Vermutlich hilft nur ein entschlossener Schritt zurück zu dem, was der Name des Unternehmens impliziert: ein Haus, resistent gegen die ständig wechselnden Ansinnen des Feuilletons, ohne intellektuelle Dünkel und trendgeile Eskapaden, in dem sich gegebenenfalls auch ein Zehnjähriger von heute am Theater infizieren kann. Die strapazierte Vokabel "niederschwellig" kann dabei nicht Anbiederung in der Gestalt berufsjugendlichen Eventgetöses bedeuten, sondern im Gegenteil: das Außerordentliche, Klassisches wie Neues, unter dem Blickwinkel der Verständlichkeit von den bestverfügbaren Kräften elaboriert.

Zuletzt wurden mehrere Namen für die Intendanz ab Herbst 2020 genannt. Thomas Gratzer vor allem, dem im Rabenhof fabulöse Grenzgänge zwischen Kabarett und Theater gelingen. Ob sich eine Mittelbühne dieses Profils ohne Risse über die zweieinhalbfache Grundfläche spannen lässt, sollte gut überlegt werden.

Maria Happel, die Elementarkomödiantin des Burgtheaters, hat sich für das Haus schon vor Jahren interessiert.

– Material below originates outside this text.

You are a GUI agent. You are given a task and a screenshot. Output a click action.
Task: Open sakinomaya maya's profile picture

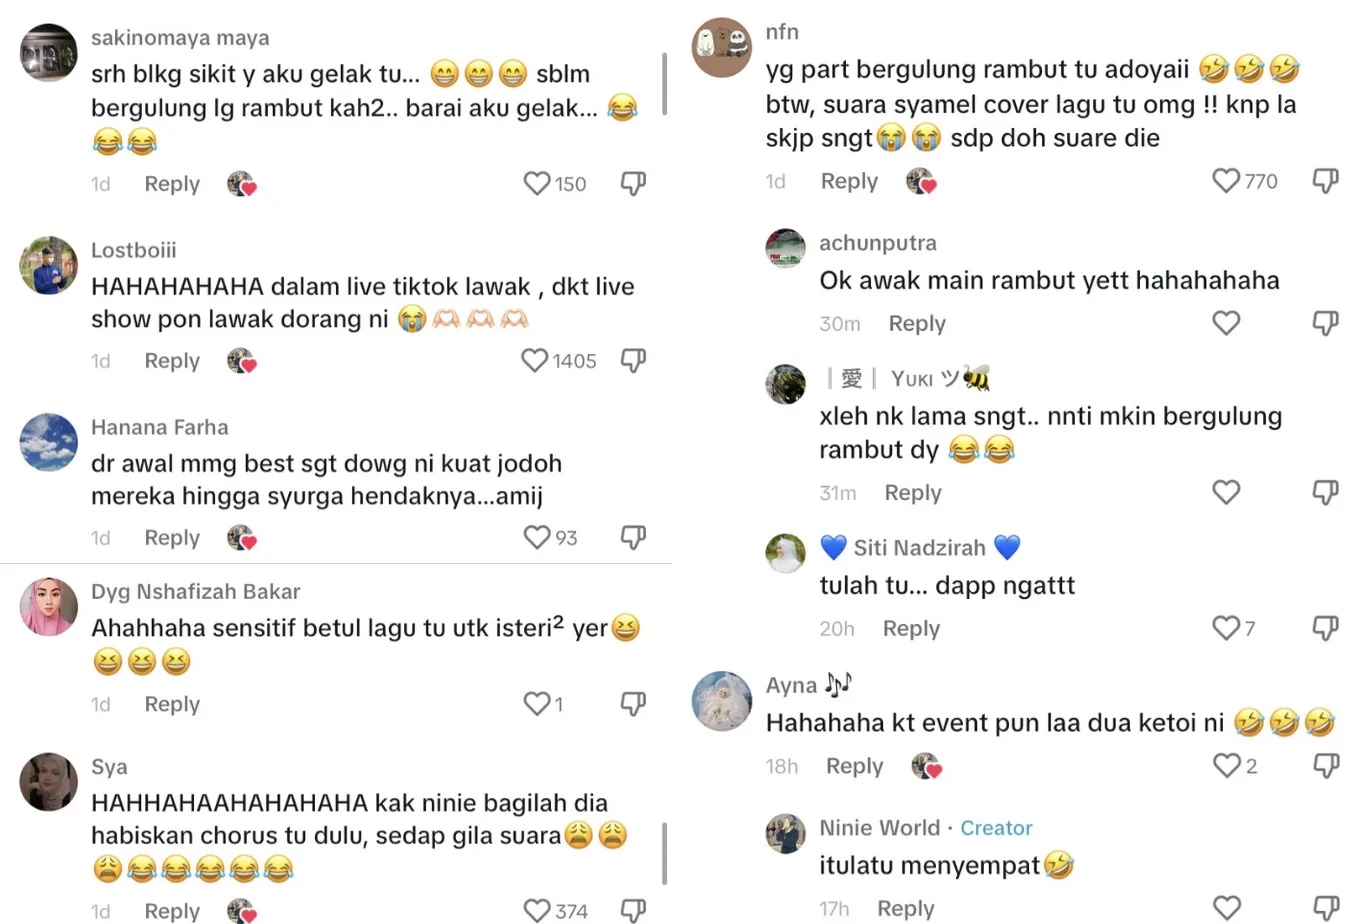tap(48, 53)
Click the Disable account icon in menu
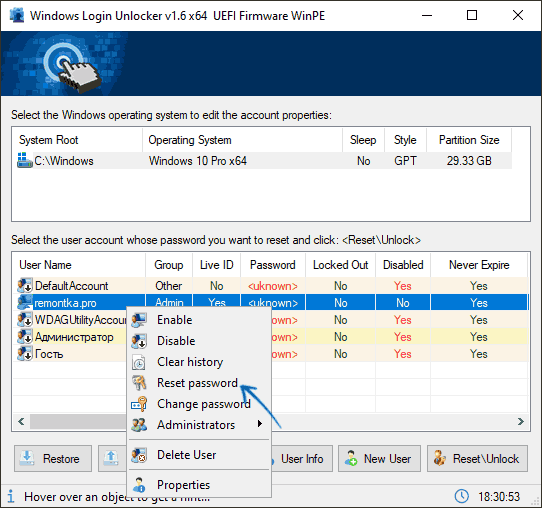This screenshot has height=508, width=542. pos(139,341)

Sie könnte ihm die Art publikumsmagnetischer Identität geben, mit der ihr Kollege Robert Meyer der Volksoper aus prekären Umständen geholfen hat. Nie war die Zeit günstiger für diesen Versuch: Der designierte Burgtheaterdirektor Martin Kušej kündigt - respektive: verärgert - gerade viele Spitzenkräfte des Hauses. Viele von ihnen haben Kinder und wollen die Stadt nicht wechseln. Wenn Kušej - wie vor drei Jahren Anna Badora - mit einem hierorts weitgehend unbekannten Ensemble antritt, könnte die Migrationsbewegung ans Volkstheater machtvoll sein.

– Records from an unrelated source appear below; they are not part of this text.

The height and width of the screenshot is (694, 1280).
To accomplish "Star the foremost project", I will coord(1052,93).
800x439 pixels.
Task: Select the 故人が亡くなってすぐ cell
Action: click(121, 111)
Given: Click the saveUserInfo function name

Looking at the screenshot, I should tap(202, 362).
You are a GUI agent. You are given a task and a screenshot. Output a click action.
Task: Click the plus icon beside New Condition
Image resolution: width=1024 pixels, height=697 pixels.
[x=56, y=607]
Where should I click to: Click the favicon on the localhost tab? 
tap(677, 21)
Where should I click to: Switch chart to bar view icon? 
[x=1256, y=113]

Wenn man nicht gleich aufs Ganze geht: Der sinnlos entlassene Matthias Hartmann hat die "Burg" mit Fortüne und bestem Zulauf geleitet. Er ist umfassend rehabilitiert, erwartet empfindliche Schadenersatzzahlungen und kennt jeden, der jetzt das Haus verlassen muss. Die qualifizierten Branchenfeinde Kušej und Hartmann im permanenten Derby: Das kann man mit Geld schon kaufen. Man muss sich nur trauen.